━━ Records
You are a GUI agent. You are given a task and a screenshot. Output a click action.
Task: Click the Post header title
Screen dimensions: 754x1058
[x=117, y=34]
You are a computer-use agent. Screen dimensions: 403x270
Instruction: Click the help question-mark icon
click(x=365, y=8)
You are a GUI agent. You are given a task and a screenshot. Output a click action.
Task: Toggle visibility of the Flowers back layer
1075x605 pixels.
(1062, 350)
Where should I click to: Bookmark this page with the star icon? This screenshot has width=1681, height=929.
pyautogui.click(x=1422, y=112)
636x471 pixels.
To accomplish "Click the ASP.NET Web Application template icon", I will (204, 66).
━━━━
━━ Records
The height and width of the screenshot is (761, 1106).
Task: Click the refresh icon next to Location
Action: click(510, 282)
━━━━
━━ Records
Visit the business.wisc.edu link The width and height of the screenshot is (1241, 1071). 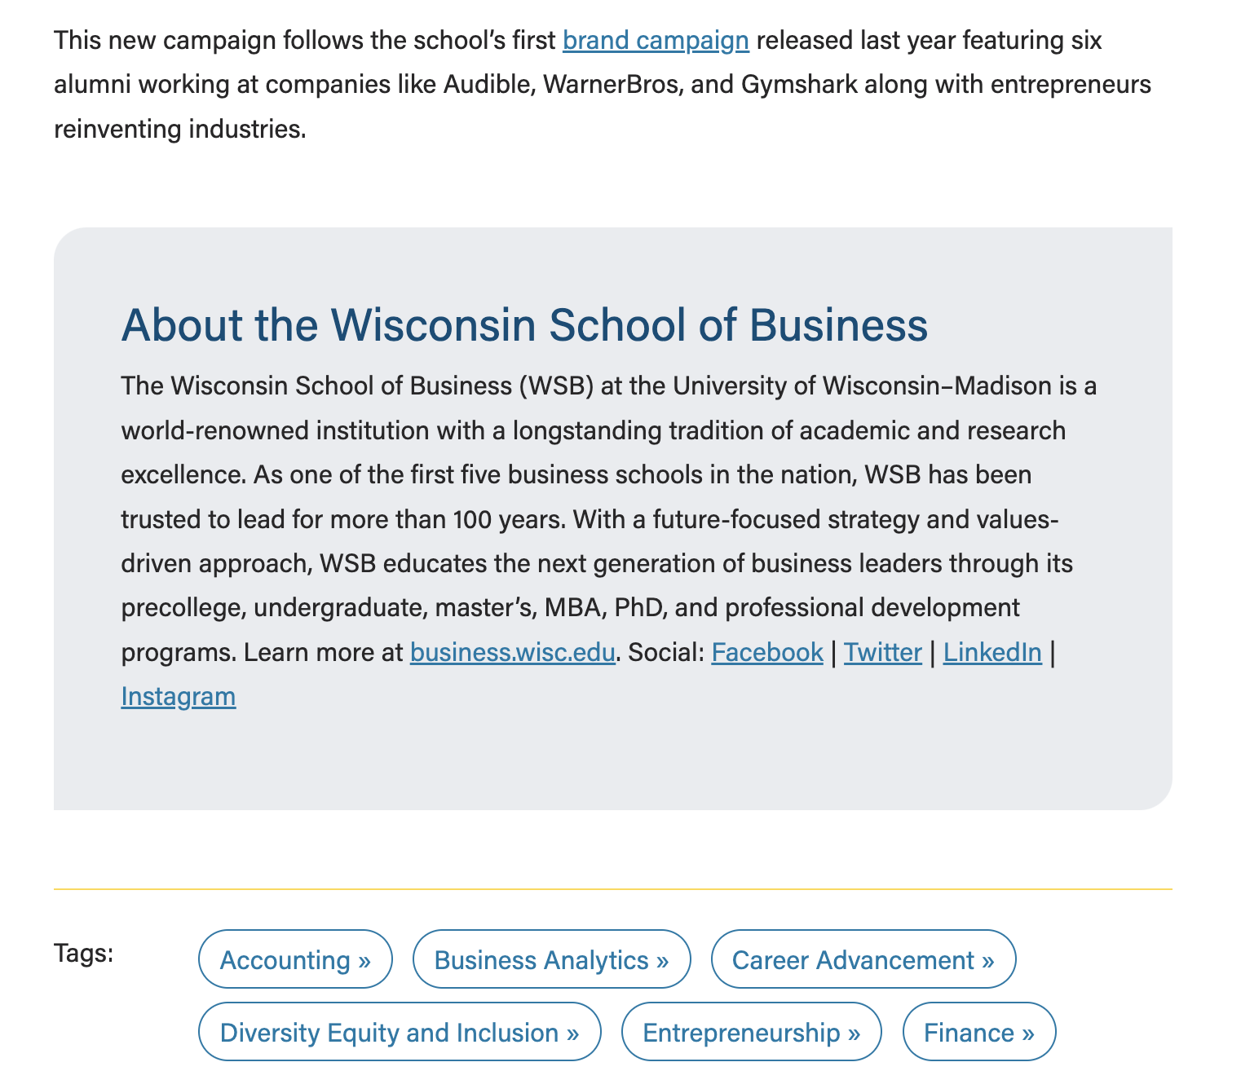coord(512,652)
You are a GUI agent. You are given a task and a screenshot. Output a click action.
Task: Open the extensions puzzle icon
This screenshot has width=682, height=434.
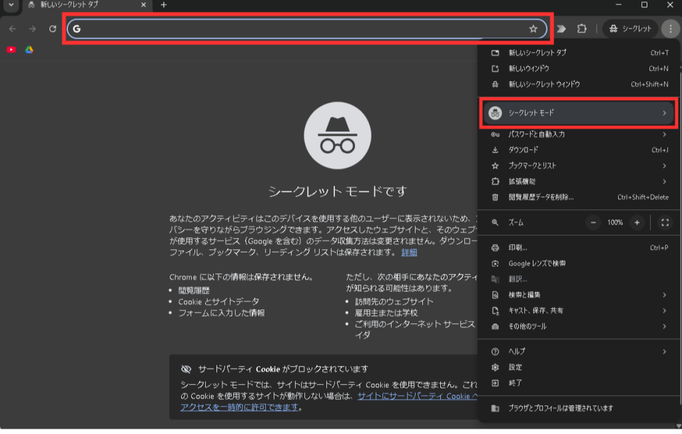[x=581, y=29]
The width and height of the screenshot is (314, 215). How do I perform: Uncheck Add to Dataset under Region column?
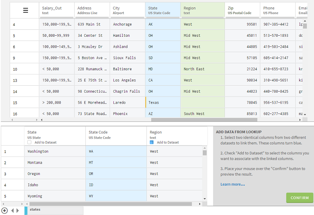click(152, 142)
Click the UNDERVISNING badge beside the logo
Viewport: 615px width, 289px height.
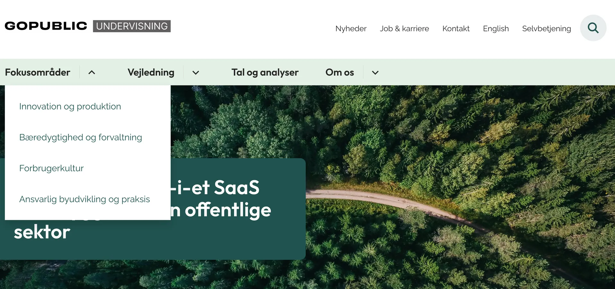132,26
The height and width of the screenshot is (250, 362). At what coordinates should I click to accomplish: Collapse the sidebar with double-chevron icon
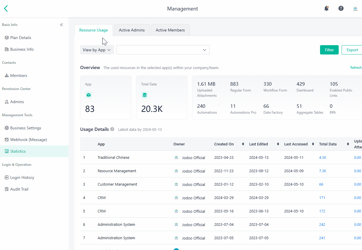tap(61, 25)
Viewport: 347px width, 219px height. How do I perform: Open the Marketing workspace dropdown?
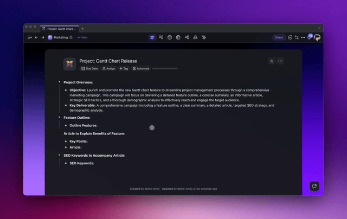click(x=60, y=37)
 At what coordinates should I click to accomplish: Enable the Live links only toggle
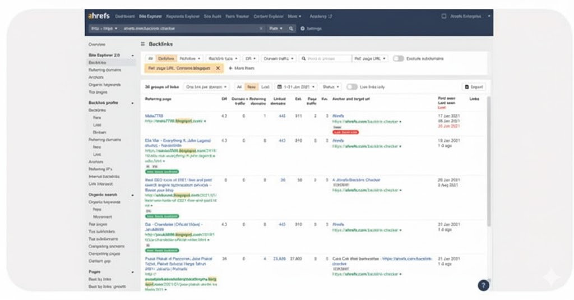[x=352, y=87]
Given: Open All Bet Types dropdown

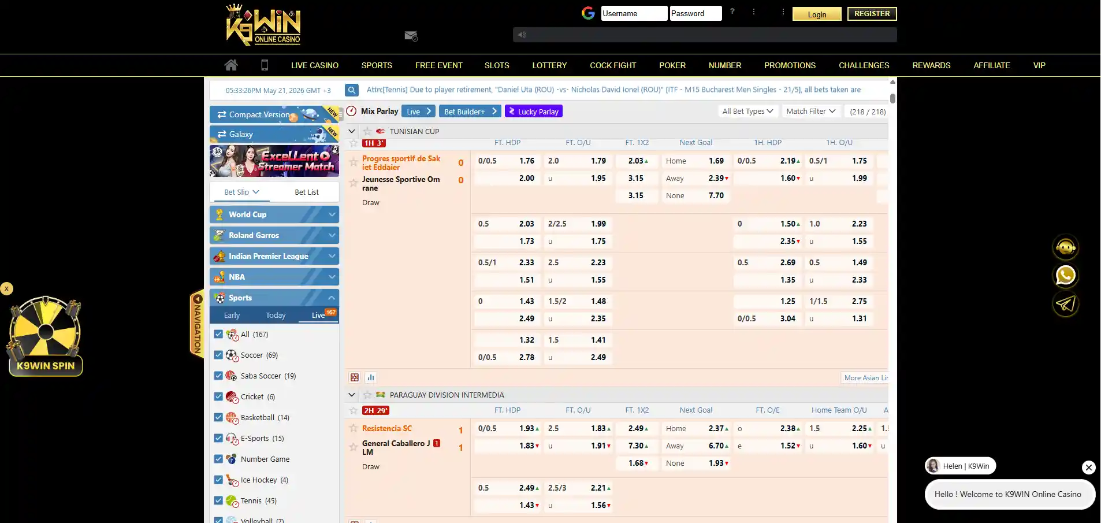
━━━━
Request ::
Rewrite the rows from the line with "Viewport: 347px width, 219px" to the line with "Given: Open All Bet Types dropdown", putting "menu" in place of "dropdown" and changing nothing else. Leave out the pictures.

Written reply ::
Viewport: 347px width, 219px height. How do I perform: Open the Marketing workspace menu?
click(x=60, y=37)
 At what coordinates should I click to accomplish: Enable the Live links only toggle
[x=352, y=87]
Given: Open All Bet Types menu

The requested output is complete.